God is our cure for the "selfie-syndrome." Click here to read more.



One of the best media awareness organizations, Parents TV Council, offers a practical action-item list for dealing with all the messaging that floods our daily lives. This list is in the form of media resolutions for families. In an early 2016 article entitled “5 Media Resolutions for the New Year,” Melissa Henson, the PTC director of Grass Roots Education and Advocacy and a frequent guest on my radio program, suggests that one of the best ways to deal with the media issues affecting both you and your children is for families to address media challenges together. This adds to the overall accountability factor. If children know Mom and Dad are paying close attention to what they’re watching on TV or seeing online, they will be conscious of their own choices and more comfortable in talking with their parents about those choices. It is a lot easier to address an issue if parents establish regular and open dialogue.
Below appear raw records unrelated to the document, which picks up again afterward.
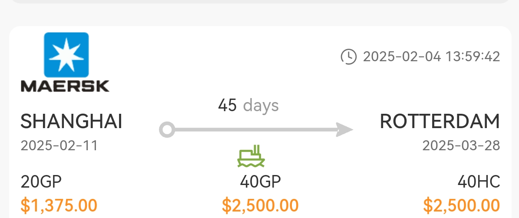The image size is (519, 218).
Task: Click the Maersk star logo
Action: click(x=66, y=55)
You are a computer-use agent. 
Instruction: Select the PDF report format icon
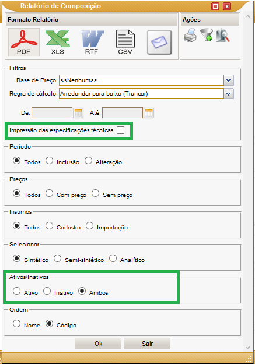tap(24, 43)
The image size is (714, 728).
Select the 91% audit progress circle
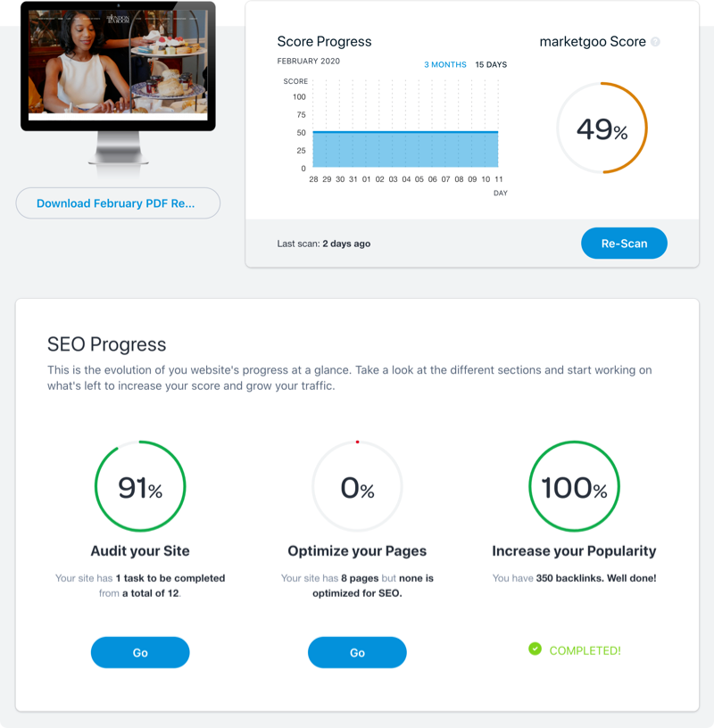140,487
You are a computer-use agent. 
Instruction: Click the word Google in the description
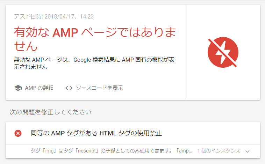pyautogui.click(x=83, y=60)
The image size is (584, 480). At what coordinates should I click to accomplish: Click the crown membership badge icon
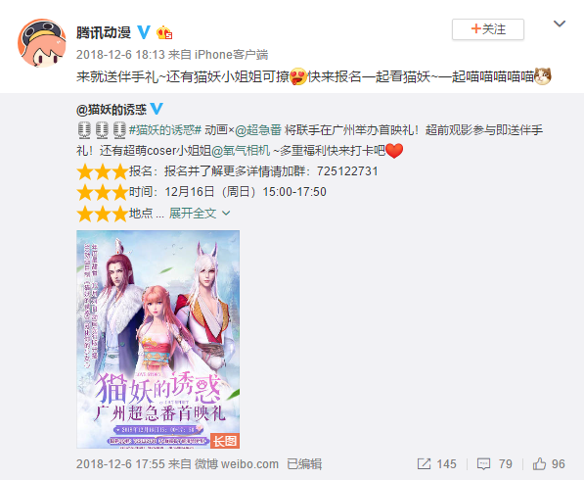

I’m sure there are at least one or two of these resolutions that, if applied, could make a real difference in all of our homes.
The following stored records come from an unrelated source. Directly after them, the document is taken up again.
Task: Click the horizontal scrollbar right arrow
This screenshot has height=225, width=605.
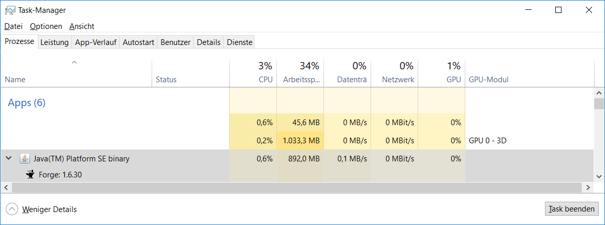Action: tap(587, 187)
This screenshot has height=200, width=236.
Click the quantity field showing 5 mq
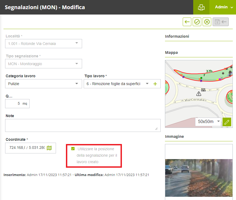[x=17, y=103]
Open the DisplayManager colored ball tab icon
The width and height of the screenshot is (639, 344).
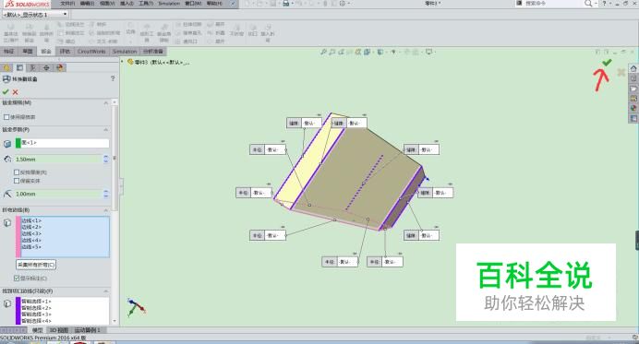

I encourage you to read Henson's article. Here are three of her five resolutions:

  1. Watch, listen, and play with your kids.
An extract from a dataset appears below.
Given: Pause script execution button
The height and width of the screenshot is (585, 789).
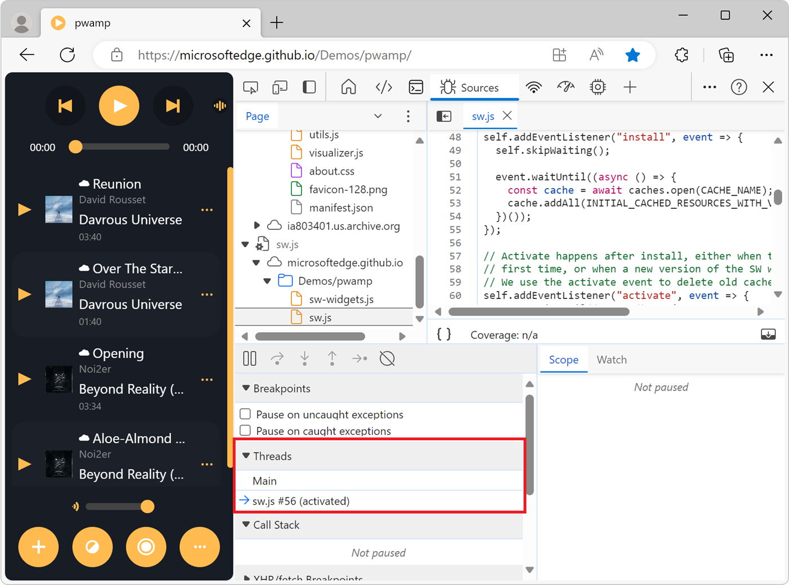Looking at the screenshot, I should 250,359.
    Most children spend more time with media than with any other socializing influence outside of school—that includes parents. If you want to play a role in helping your child develop his or her value system, you must engage while you have time, before the media he or she is consuming has the last say. Sharing media with your children (watching TV with them, listening to the music they listen to, playing video games with them) is not only a good way to fully understand the messages your child might be exposed to, but it’s also the best way to mitigate against any potentially damaging or harmful messages in the media they are consuming.

  2. Cut back.

    Help your kids go on a media diet. Make and enforce media-free times. No cell phones during dinner, for example, or after 8:00 PM. Set up a family game night so that you’re spending time together away from the television. Use the weekends to go on hikes, or ride bikes, or take a camping trip. Time spent with you and away from screens will be far more meaningful to your child in the long run.

  3. Make it count.

    Not all screen-time is created equal. It is increasingly the case that kids have to spend a certain amount of time on computers or tablets in order to do their assigned schoolwork. Time spent Skyping with a parent deployed overseas is an unqualified good. Likewise, time spent on Minecraft or learning how to code; or on some creative endeavor like editing videos or writing for a blog; or with educational programs like Khan Academy or Rosetta Stone should not be viewed in the same way as purely passive activities like watching television. Don’t make media the enemy; make it count.

Even if you don’t have children, Henson’s resolutions deserve a closer look. You might even consider inviting some of your friends to join you in putting them into practice. You can do yourself a lot of good by getting your own media habits under control. Why not limit selfies, for example, to those that are very unique and meaningful? A photo op with the pope comes to mind, but if that’s not in your future any time soon, reserve taking selfies with dear friends and loved ones for special occasions, such as a birthday or graduation party or a wedding.

Say so long to selfies at the gym, the mall, and the silly, senseless ones in front of your fridge or in line at the grocery store. The less time you spend taking selfies, the less time you’ll spend posting, tweeting, and thinking only yourself. Such a decision might even result in time for other activities such as prayer and actual “face time” with family.